WHAT TO DO: Arrange the entries as a Markdown table with the columns Row and Line, giving each line its row number and skipping blank lines. Start at the line that contains "You are a GUI", end at the line that contains "[x=26, y=298]", and leave the pictures out.

TASK MATERIAL:
---+---
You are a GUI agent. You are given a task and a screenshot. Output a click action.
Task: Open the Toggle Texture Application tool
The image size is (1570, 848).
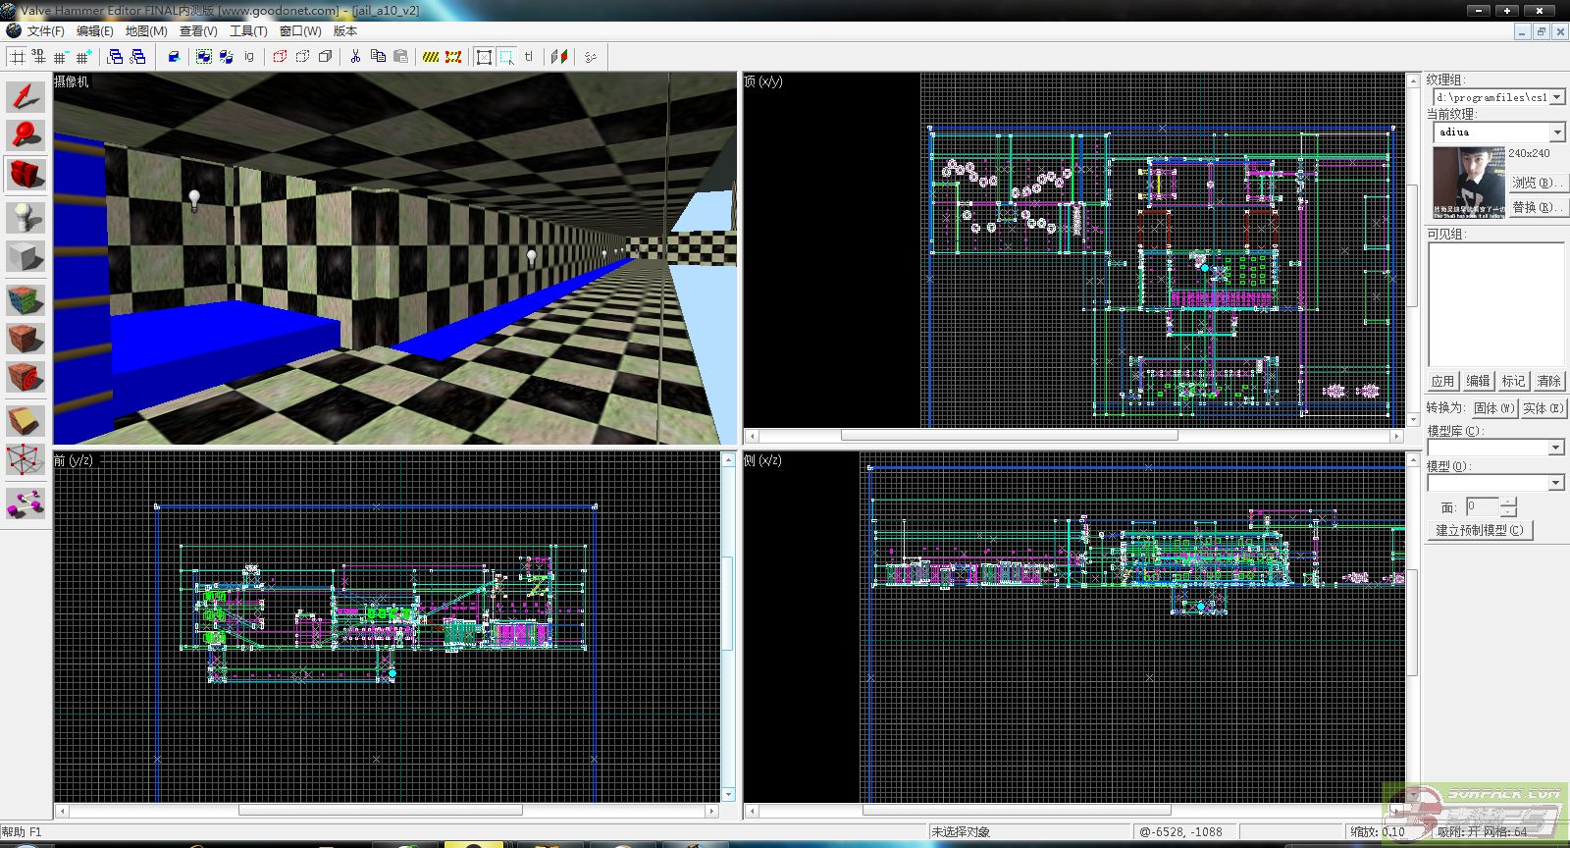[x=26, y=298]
---+---
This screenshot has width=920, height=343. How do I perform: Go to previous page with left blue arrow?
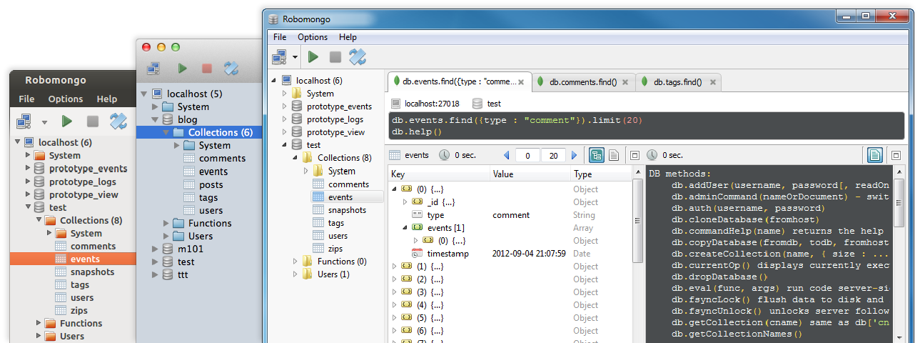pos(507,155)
---+---
ANSWER TO THE TASK:
| Row | Line |
|---|---|
| 1 | You are a GUI agent. You are given a task and a screenshot. Output a click action. |
| 2 | Task: Open the Toggle Texture Application tool |
| 3 | The image size is (1570, 848). |
| 4 | [x=26, y=298] |